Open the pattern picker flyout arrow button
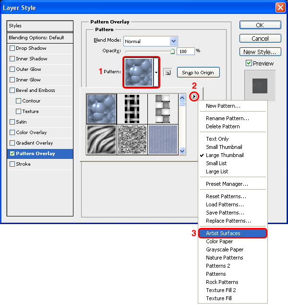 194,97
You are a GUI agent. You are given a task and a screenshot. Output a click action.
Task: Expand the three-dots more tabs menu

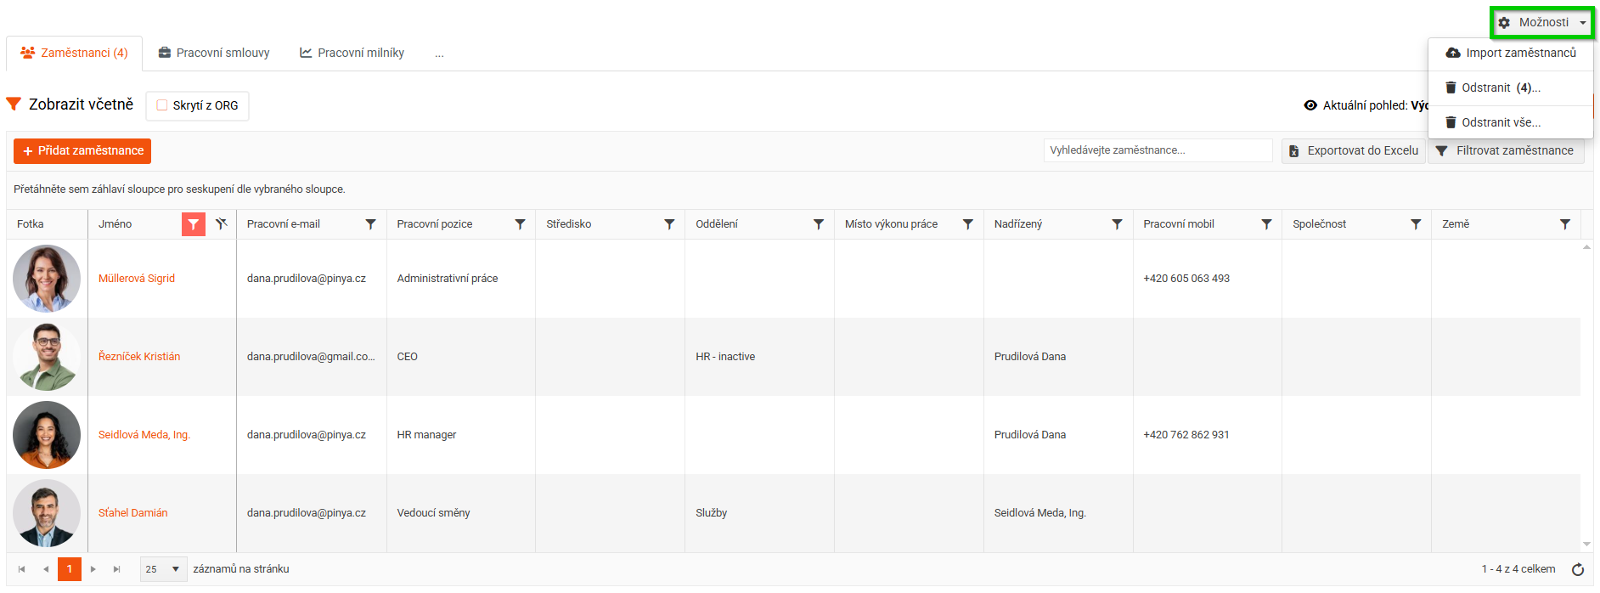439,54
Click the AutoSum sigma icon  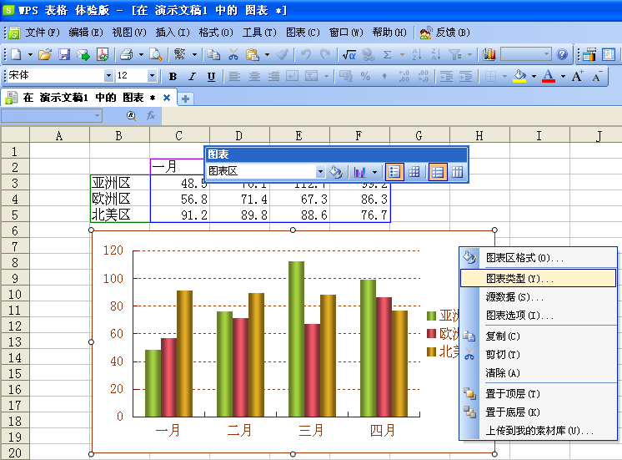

--------------------------------------------------

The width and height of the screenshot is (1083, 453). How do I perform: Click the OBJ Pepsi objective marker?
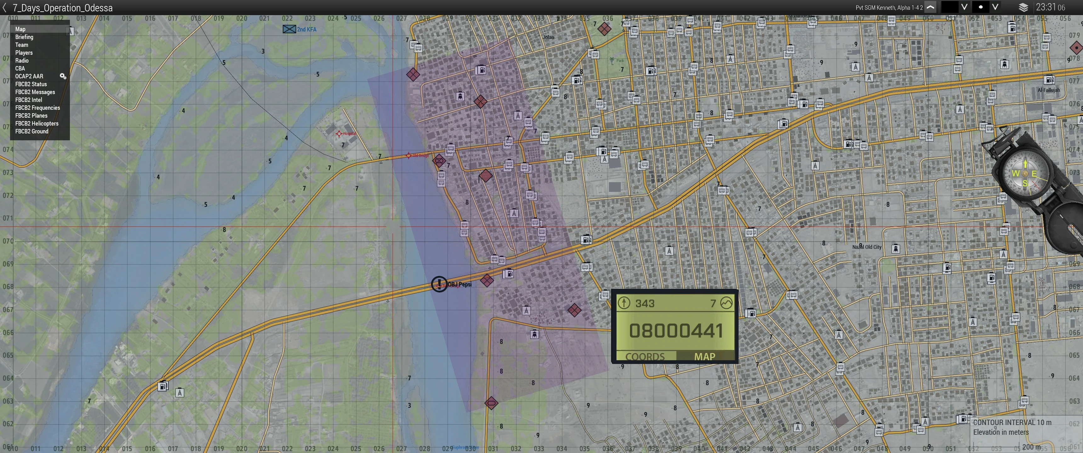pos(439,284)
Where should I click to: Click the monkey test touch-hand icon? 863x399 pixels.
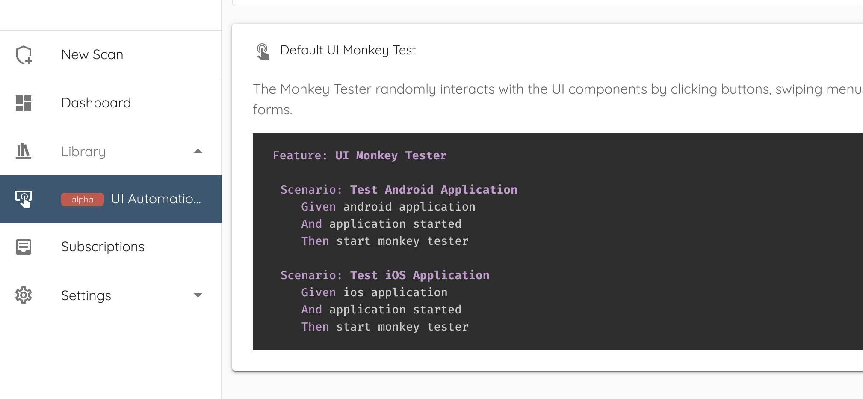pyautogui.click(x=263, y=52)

--------------------------------------------------

EXERCISE TASK:
Reproduce the records verbatim, from the line with "Open the pattern picker flyout arrow button" up to and including the line with "Click the AutoSum sigma icon", omitting the pictures from your answer.

WRITTEN REPLY:
Open the pattern picker flyout arrow button
 194,97
You are a GUI agent. You are given a task and a screenshot. Output a click action.
Task: Expand the three-dots more tabs menu

439,54
Click the AutoSum sigma icon  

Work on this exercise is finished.